HIDUP ADALAH KONSEKUENSI
Oleh: Emi Fatmawati
“Karena masih ada kata bangun setelah jatuh”
Kenapa syair
lagu dangdut itu berbunyi, “jatuh bangun
aku mengejarmu” bukan “bangun jatuh
aku mengejarmu”? Karena lagu ini ingin memberikan gambaran kepada kita
bahwa sebenarnya masih ada kata ‘bangun’ setelah ‘jatuh’. Seperti halnya
D’Masiv yang memilih judul ‘Jangan Menyerah’
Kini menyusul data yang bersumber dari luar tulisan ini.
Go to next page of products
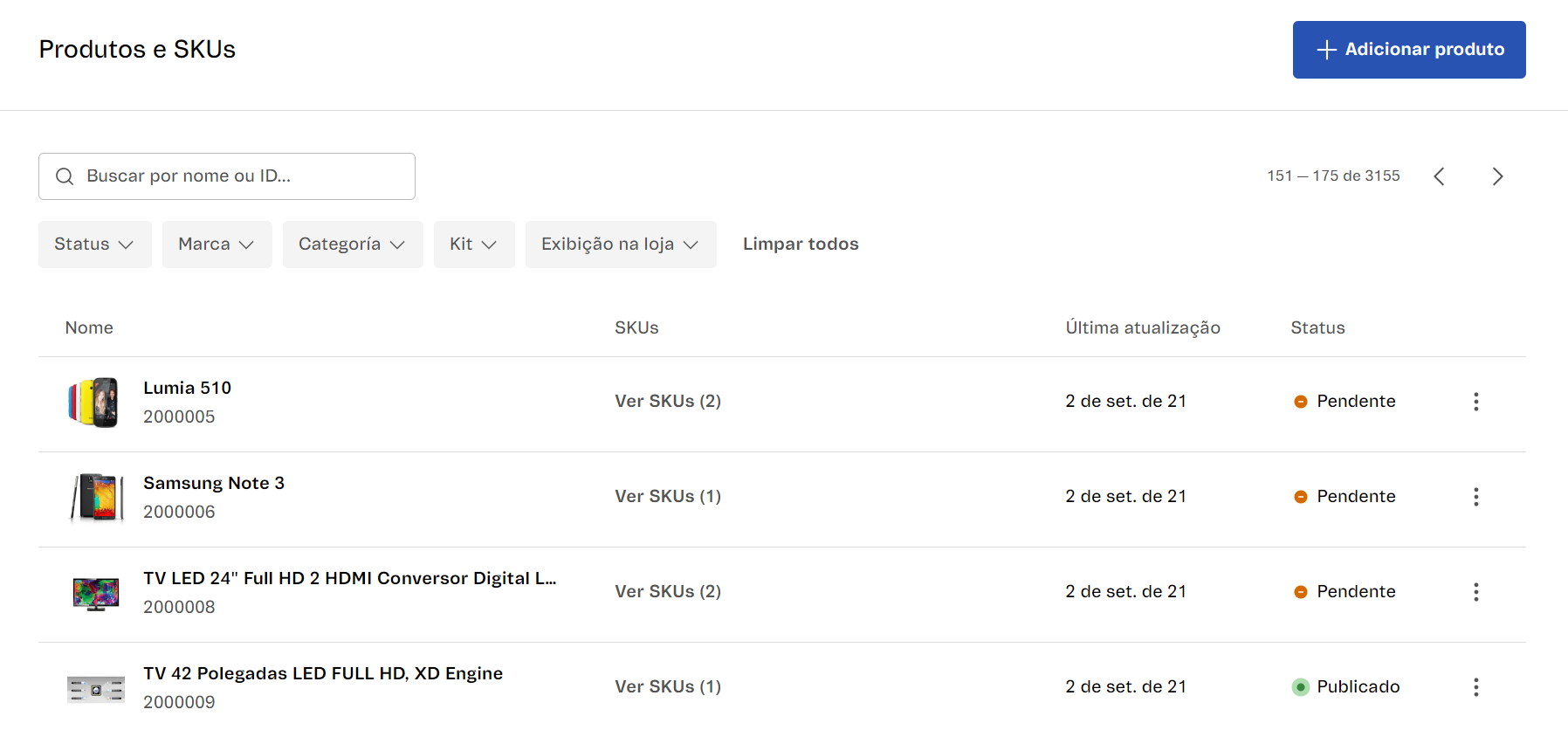This screenshot has height=730, width=1568. coord(1497,176)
dan bukan ‘Mari Menyerah’. Mereka
ingin mengajarkan kepada kita bahwa hidup adalah perjuangan, dimana sebuah
perjuangan seperti roda yang selalu berputar. Siapa yang memutarnya? Kita. Kita
adalah penentu masa depan diri sendiri. Kita pula yang menentukan di mana
posisi kita berhenti dalam tahta perputaran roda kehidupan ini. Mau di atas
atau di bawah? Itu pilihan.
Hidup Adalah Keputusan
Apakah kita sadar bahwa sebenarnya dengan memilih untuk tetap hidup,
tanpa sadar kita sudah mengambil keputusan yang hebat? Persoalannya, langkah-langkah
apa saja yang kita ambil setelah mengambil keputusan itu.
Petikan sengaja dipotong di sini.